Near server disaster averted by computer experts

Well I wouldn't say we are experts, but we definitely did have a near disaster.

It started 3 days ago when I installed an NVIDIA driver and program to monitor the RAID 5 running on our server's M2N-E motherboard.  It reported to me that the array was in a degraded state, but did not allow for repairing it from within Windows, requiring some BIOS-level maintenance.  So I planned to go investigate the situation the next day.

When I got to the server and hooked up a monitor and keyboard the video output was garbled.  We could tell it was going into BIOS but it was unreadable.  That's what we get for using a 10 year old PCI video card I guess.  So I planned to come back in a day or two with a different video card.

Of course it then decided to drop another drive from the array.  This took down our website because it was stored on the array.  By website, I mean Default Website, which has the misfortune of being linked to Outlook Web Access for Exchange 2007.  Which means the web.config no longer existed.  OWA would no longer run, and reportedly the only way to fix that is to do a complete re-install of IIS and Exchange 2007.

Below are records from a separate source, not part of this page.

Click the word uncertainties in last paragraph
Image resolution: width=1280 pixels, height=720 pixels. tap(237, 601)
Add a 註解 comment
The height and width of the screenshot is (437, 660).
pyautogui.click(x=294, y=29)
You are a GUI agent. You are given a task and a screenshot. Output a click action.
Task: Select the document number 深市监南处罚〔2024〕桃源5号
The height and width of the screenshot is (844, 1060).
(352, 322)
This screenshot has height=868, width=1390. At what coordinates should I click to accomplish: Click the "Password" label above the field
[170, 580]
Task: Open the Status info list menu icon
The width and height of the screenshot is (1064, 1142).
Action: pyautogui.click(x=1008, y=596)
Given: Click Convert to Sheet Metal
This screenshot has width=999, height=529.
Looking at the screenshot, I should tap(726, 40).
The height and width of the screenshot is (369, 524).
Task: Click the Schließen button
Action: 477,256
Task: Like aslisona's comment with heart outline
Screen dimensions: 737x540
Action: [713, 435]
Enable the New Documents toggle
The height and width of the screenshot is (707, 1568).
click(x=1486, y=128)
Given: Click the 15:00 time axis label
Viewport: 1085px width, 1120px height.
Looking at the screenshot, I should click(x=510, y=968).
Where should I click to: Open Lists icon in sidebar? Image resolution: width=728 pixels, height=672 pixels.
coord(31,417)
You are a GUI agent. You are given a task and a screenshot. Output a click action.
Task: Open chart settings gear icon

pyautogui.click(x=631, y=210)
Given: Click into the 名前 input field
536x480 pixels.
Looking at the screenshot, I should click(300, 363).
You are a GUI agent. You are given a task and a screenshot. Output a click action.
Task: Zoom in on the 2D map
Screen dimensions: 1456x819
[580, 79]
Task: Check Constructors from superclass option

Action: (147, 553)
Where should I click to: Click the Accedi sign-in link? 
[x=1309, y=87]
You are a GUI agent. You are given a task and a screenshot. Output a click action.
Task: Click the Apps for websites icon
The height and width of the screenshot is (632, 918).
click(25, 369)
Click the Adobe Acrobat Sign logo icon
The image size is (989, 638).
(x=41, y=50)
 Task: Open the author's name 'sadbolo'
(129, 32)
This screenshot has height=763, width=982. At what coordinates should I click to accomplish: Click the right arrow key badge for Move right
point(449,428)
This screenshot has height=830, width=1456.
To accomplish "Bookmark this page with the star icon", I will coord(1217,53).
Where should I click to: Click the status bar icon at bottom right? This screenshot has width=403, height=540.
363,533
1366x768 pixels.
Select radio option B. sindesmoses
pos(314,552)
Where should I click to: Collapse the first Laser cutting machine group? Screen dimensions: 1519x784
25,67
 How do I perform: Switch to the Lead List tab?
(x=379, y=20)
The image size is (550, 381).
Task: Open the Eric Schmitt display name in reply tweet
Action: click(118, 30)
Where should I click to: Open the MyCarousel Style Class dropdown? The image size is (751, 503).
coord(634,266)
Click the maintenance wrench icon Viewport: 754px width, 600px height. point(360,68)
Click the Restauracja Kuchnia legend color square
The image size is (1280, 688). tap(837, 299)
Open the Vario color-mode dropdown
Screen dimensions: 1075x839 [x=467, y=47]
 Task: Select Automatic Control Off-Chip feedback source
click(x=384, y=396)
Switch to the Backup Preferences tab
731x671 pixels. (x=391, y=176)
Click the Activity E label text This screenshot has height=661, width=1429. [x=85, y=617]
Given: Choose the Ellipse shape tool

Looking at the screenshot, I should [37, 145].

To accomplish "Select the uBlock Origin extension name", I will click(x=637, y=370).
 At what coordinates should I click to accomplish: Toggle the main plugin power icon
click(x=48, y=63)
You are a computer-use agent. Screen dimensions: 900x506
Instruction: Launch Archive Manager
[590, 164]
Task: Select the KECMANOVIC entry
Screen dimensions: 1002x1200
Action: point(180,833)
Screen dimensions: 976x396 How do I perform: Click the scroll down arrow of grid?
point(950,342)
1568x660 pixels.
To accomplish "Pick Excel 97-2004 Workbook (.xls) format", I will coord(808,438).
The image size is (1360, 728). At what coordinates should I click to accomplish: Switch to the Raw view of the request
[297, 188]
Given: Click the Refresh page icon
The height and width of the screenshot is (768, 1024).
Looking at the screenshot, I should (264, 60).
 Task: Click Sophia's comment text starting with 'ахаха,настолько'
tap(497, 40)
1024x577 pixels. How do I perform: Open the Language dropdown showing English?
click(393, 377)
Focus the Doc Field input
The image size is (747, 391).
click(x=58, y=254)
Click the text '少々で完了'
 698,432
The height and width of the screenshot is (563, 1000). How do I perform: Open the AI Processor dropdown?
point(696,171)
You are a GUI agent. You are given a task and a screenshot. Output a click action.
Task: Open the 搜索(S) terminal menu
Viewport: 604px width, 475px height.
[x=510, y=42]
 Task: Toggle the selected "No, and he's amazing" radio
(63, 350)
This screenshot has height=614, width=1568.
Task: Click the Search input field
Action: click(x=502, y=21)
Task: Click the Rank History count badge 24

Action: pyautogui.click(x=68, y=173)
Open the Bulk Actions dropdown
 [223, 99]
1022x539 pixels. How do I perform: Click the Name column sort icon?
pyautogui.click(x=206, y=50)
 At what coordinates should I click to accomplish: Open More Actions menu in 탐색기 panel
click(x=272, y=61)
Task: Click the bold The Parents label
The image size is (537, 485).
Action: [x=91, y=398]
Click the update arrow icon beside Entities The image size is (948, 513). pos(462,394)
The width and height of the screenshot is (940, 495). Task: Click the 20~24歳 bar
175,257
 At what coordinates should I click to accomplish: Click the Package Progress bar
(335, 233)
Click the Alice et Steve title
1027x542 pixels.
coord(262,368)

Needless to say, we really wanted to get that RAID going again.  We rebooted between the RAID BIOS and Windows many times trying to rebuild it, but it would never show up in Windows.  After 10 fruitless repetitions of this we about ready to call it a loss and get ready to wipe the array and start over.

But then I thought of how the monitoring driver and utility I installed had been a relatively new version, and maybe it had incompatibilities with the older BIOS.  Updating the BIOS was worth a shot.

We downloaded the 1305 BIOS from the Asus website, which is still as horrible as it has ever been.  It wouldn't even load from the server, so we had to use another computer, network the downloaded files onto the server, and from there put them on the floppy.

After flashing the board from within BIOS we were greeted with a lockup immediately after the splash screen.  I spent 1/2 an hour unplugging things one-by-one trying to root out the problem, but it didn't help.  I tried unplugging all the cables and plugging them all back in (it sounds weird, but I have seen it fix many problems).  Visions of RMAing the board and going server-less for 2 weeks were running through my head, and I wasn't happy.  Finally I tried removing the battery for a minute, which somehow un-froze the BIOS.

From there it was a quick boot into Windows and then some big smiles as we saw that the array was back, and rebuilding.  No big re-installs this time.

But we weren't without issues.  Immediate attempts to copy files off of the drives were met by network timeouts--it seemed someone had forgotten to plug the network cable back in. :)

And this morning I saw that all the e-mails I received overnight reported being delivered on January 1st, 2008.  The clock needed to be set.  Also, OWA was still not running.  Some Google-ing of the error messages revealed that a few stopped services were probably the cause.  Starting them did get OWA running.  But outbound e-mails were not sending.  I figured this was due to the time issue still, and all the Exchange processes would need to be restarted, so I just rebooted the server.

20 minutes later the server was still not responding (I was at a remote location).  I quickly realized that it was probably halted at the BIOS screen because no keyboard was connected and the default of the new BIOS would be to halt on all errors.  Consider that lesson learned.

And now the happy ending.  Everything is running as it used to, no data was lost, e-mail is working, and I don't have to (get to?) spend my weekend re-doing a server!